Remember, the people you are closest to, at work and at home, deserve to be listened to and respected. Do you lead this way? Does your boss?

How to Evaluate Your Leadership Style

Today, I’m going to give a short, one-question quiz.  Here’s the question:  How do you rate as a leader?

I don’t ask this question flippantly.  It is a question I’ve asked countless people at the leadership seminars we conduct.

As leaders, most people rank themselves as being very close to a minor deity or at least Mr. or Ms. Human Relations.  Seldom do leaders give themselves low marks. Strangely enough, when the tables are turned and people are asked to rank their boss’s leadership style, we often find many supervisors graded as being adequate, merely OK, or at worst, office autocrats who depend heavily on the often-referenced “seagull management” technique as their sole line of attack—they leave their people alone until something goes wrong, and then they fly in, make a lot of noise, dump all over everyone, and fly out.

More often than not, we find that leaders lull themselves into thinking they are top-flight leaders because they think they use a supportive or coaching style, which someone told them are “good” leadership styles.  Not too surprisingly, this isn’t the way they are seen by those in their department, office or store.

To get a true and accurate answer about the question above, it is necessary for you as a supervisor to honestly determine how your employees perceive your leadership style. These are the folks who know you best.  They have first-hand experience with your leadership style and operate on their own perceptions about it.  They are the best judges of your managerial effectiveness. However, getting an employee or subordinate to give his or her honest feedback on your leadership style is difficult.  People fear being the messenger who will get shot for bearing bad news.  Hence, they are naturally reluctant to be totally candid.

Employees are sharp observers.  In the past, they may have gone to their leader and made an honest suggestion such as, “Ken, I think our Thursday afternoon meetings are a waste of time.”  If the supervisor answers with an outburst by saying, “What do you mean a waste of time?  Are you kidding? Those meetings are important,” it doesn’t take a genius to figure out that one thing the leader doesn’t want to hear is the truth.

It is important to remember that when people you supervise tell you what they honestly think about your style of leadership, they’re really giving you a gift.  When someone gives you a gift, what is the first thing you should say?  “Thank you,” of course!  Then it’s a very good idea to follow up by saying, “Is there anything else you think I should know?”  When a person learns that you won’t become defensive or hostile when he or she gives you an honest evaluation about your style, you’ll find that you’ll be given many nuggets of truth which are extremely valuable.  My advice would be to encourage people to give (feedback) at the office, and to give often!

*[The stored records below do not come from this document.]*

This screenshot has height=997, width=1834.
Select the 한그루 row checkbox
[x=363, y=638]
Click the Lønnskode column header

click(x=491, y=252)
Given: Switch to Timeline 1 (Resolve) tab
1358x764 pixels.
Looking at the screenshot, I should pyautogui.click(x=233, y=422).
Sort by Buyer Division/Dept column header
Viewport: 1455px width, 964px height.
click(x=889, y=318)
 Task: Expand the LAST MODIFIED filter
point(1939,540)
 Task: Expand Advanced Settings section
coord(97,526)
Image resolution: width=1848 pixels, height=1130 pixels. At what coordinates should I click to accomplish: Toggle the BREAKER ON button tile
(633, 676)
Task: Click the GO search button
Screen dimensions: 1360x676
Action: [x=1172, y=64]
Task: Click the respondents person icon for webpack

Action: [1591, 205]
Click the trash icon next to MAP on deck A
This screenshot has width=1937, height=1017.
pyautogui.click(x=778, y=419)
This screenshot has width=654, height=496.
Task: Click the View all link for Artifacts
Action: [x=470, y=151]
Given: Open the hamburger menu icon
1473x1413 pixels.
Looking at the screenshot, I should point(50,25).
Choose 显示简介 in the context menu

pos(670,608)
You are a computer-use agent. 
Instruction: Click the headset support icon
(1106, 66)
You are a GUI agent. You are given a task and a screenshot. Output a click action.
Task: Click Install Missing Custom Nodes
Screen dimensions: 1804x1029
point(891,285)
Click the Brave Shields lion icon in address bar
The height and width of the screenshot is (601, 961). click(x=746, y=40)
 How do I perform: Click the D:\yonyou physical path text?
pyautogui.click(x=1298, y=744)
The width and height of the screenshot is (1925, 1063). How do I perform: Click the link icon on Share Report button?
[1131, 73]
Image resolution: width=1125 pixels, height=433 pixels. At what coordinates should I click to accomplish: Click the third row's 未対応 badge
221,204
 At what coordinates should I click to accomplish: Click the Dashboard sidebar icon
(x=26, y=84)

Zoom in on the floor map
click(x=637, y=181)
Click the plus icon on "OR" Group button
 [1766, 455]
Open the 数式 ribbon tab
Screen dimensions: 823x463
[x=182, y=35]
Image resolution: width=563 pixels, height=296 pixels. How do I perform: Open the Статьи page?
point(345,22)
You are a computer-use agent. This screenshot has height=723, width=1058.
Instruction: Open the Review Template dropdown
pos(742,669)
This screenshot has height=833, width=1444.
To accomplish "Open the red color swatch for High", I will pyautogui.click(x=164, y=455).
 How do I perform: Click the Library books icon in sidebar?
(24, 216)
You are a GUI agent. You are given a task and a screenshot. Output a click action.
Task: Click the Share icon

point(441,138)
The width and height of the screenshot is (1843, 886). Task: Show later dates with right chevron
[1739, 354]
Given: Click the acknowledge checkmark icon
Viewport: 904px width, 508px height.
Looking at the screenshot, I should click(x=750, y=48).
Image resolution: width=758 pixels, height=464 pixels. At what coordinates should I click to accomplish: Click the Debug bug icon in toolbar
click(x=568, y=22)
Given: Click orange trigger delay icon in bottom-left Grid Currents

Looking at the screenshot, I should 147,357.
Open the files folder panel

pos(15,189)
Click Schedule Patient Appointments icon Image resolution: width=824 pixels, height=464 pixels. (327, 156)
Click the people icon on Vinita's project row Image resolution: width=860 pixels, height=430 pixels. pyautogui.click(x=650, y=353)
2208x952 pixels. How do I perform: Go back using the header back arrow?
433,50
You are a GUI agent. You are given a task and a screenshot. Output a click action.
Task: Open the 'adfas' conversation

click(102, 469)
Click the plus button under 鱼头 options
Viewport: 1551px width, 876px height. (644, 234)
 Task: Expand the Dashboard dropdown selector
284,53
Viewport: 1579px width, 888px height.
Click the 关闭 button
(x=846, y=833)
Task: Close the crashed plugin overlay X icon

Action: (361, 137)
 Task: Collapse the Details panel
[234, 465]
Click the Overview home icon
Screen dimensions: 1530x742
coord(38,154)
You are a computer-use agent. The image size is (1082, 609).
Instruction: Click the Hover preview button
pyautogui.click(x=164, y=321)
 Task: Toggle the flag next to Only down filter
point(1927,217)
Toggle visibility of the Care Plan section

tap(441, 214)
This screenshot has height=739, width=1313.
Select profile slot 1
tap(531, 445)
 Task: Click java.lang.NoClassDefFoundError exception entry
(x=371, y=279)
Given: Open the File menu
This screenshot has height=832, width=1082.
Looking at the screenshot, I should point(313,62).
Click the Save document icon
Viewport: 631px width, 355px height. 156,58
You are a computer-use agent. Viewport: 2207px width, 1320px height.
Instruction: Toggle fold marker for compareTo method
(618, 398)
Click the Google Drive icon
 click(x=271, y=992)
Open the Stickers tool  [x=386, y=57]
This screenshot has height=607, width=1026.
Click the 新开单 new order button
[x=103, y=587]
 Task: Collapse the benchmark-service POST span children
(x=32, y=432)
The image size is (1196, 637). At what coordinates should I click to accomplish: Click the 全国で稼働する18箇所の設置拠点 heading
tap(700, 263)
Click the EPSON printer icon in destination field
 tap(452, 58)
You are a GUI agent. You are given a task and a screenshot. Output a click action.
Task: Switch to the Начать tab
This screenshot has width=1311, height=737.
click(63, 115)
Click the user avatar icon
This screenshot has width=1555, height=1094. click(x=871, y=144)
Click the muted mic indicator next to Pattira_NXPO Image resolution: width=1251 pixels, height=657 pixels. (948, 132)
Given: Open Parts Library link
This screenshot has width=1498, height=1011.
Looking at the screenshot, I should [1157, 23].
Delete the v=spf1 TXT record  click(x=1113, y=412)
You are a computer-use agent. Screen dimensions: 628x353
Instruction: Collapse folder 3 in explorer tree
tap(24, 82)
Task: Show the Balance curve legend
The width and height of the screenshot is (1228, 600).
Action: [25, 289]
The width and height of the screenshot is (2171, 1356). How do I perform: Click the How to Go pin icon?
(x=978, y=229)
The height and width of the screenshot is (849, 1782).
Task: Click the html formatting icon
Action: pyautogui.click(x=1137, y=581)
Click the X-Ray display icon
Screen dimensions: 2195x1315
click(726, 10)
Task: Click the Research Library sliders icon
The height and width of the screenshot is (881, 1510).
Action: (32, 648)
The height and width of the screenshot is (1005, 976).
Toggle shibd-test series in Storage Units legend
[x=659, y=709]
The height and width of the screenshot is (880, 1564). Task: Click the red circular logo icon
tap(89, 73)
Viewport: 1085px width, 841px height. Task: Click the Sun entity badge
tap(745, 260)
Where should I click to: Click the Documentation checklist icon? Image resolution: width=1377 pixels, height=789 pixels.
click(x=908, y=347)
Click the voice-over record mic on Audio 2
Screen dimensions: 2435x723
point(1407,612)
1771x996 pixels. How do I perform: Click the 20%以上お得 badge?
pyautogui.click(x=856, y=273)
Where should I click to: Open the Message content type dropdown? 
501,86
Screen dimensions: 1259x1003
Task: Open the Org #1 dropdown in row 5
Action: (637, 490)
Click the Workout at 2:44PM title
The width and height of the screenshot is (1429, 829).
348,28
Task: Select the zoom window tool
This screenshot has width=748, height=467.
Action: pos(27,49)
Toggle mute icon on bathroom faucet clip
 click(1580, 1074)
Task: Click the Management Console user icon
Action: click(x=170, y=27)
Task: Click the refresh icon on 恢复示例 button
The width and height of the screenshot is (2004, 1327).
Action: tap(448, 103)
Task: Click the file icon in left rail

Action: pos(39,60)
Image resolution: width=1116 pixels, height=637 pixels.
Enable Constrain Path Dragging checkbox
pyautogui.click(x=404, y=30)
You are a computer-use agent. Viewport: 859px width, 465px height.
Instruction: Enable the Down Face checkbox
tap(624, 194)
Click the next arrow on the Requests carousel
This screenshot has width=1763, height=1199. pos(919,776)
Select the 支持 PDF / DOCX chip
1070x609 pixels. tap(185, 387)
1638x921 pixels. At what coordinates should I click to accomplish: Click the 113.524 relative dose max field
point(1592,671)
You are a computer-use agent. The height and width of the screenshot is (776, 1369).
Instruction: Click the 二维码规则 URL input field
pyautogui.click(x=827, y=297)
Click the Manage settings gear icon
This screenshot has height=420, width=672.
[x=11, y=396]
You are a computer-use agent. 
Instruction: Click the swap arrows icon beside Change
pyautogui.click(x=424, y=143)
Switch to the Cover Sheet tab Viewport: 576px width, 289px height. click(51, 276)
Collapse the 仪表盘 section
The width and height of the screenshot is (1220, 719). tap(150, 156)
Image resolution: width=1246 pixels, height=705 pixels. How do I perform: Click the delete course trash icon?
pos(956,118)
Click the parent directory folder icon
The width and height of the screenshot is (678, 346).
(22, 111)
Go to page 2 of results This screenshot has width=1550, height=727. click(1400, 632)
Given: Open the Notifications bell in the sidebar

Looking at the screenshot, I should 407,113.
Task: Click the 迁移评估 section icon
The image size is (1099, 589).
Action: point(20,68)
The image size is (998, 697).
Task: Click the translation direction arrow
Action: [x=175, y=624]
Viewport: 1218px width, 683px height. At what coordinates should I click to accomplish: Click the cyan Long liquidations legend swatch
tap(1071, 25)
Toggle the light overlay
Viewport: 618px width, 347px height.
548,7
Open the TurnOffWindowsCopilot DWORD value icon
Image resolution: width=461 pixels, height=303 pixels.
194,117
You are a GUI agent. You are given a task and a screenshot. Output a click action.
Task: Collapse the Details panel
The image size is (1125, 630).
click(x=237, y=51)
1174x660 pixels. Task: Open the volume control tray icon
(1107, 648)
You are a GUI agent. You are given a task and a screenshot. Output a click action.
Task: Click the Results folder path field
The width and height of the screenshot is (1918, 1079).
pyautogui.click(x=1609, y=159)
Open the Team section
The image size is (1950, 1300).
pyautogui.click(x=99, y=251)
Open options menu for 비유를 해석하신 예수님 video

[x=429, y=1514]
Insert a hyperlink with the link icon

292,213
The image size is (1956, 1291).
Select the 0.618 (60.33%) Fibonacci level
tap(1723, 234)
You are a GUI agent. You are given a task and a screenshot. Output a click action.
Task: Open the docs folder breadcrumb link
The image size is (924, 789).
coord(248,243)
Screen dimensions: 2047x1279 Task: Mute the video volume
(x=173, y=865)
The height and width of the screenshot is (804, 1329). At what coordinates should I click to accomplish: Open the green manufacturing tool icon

Just remember, what you think about your own leadership style really doesn’t matter.  In addition, there is no one correct style, nor is there a “good” or a “bad” style.  Rather, style is judged by those immediately influenced by it.  It’s your people’s response to your style that matters.  If you are getting the right response consistently—high productivity and morale—then you’re doing just fine.  If not, then perhaps it’s your style that needs changing, not your employees.